Larnaca, Cyprus-based Mercuria claims to be one of the largest integrated energy and commodity trading companies in the world (see Daily GPI, June 4, 2009). Trading activities are managed through Mercuria Energy Group Holding SA of Geneva.

JPMorgan ranked ninth on NGI‘s Top North American Gas Marketers Survey for 2Q2014, transacting 4.57 Bcf/d during the quarter. The bank placed ninth for full-year 2013, doing 5.54 Bcf/d (see Daily GPI, March 14).
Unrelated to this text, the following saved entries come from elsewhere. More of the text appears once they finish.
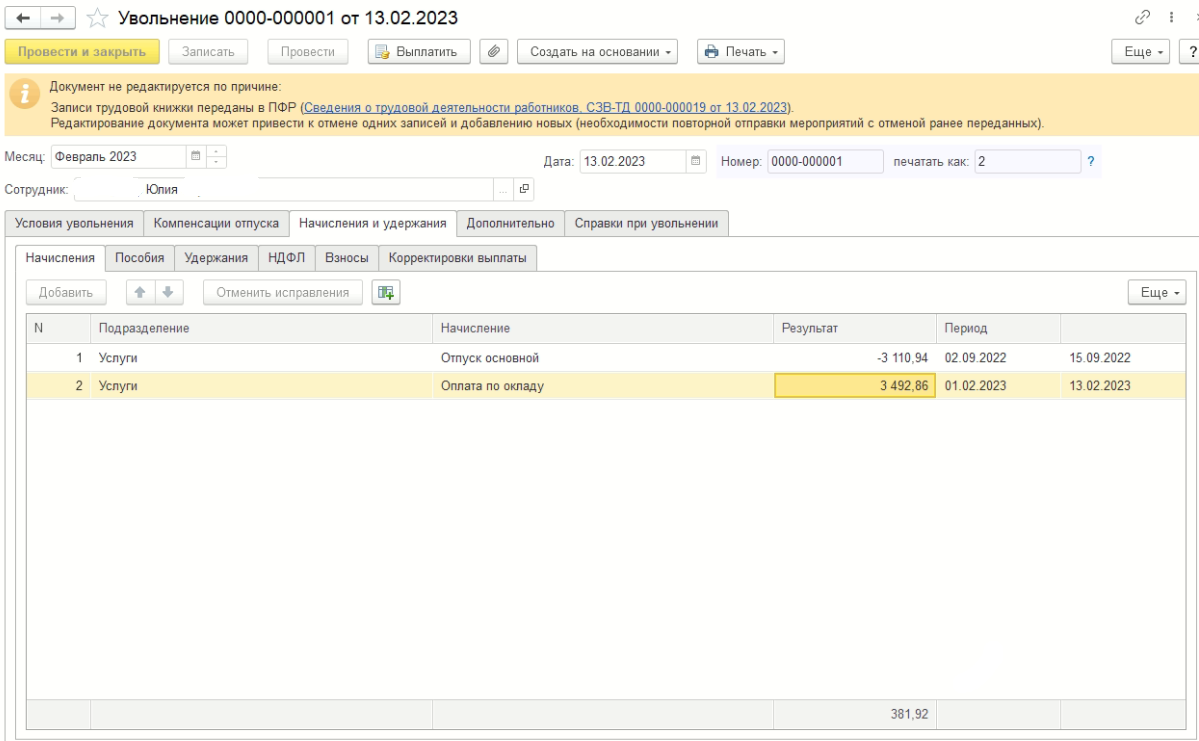This screenshot has width=1199, height=741.
Task: Click the Месяц spinner stepper
Action: coord(221,157)
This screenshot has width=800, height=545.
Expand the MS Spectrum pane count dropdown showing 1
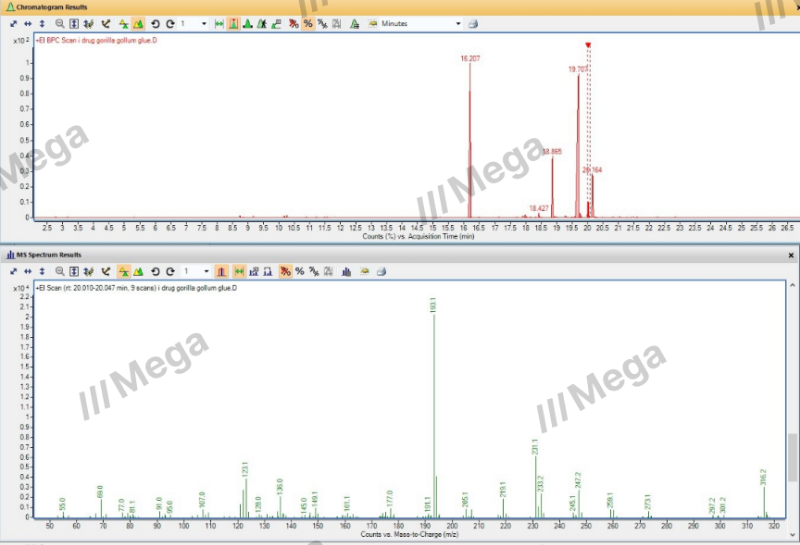tap(205, 271)
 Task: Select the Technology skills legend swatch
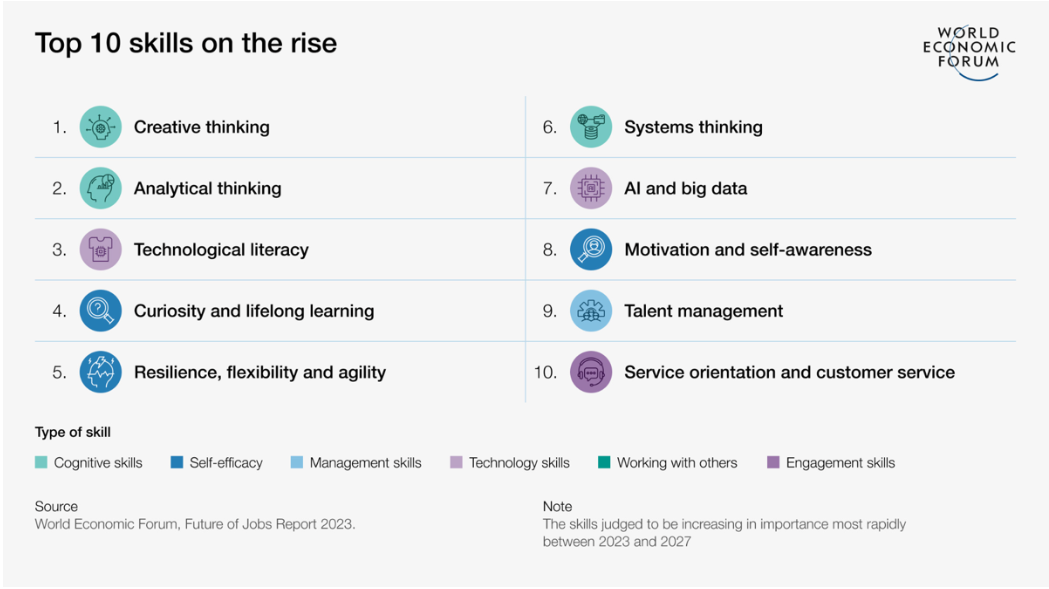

JPMorgan’s gas commodities business in 2012 ranked 10th based on FERC 552 data of top marketers by volume of natural gas bought and sold (see Daily GPI, June 5).

Highlights of NGI‘s 3Q2014 Top North American Gas Marketers Ranking include a 3% increase for Chesapeake (3.07 Bcf/d, compared with 2.97 Bcf/d in 3Q2013), an 11% increase for Castleton Commodities (2.98 Bcf/d, compared with 2.69 Bcf/d in 3Q2013), an 11% increase for Southwestern Energy Co. (2.49 Bcf/d, compared with 2.24 Bcf/d in 3Q2013), a 44% increase for Canadian Natural (1.67 Bcf/d, compared with 1.16 Bcf/d in 3Q2013) and a more than three-fold increase for Direct Energy (1.30 Bcf/d, compared with 0.30 Bcf/d in 3Q2013).

On the other side of the coin, Anadarko reported a 5% decline; Encana Corp. a 19% decline; Devon a 22% decline; Apache a 35% decline; and BOA Merrill Lynch a 24% decline.

The NGI survey ranks marketers on sales transactions only. The Federal Energy Regulatory Commission tallies both purchases and sales. FERC’s combined buy/sell volumes were 118,099 TBtu in 2013, down 4.7% from the prior year, according to an analysis by NGI of 2013 Form 552 buyer and seller filings.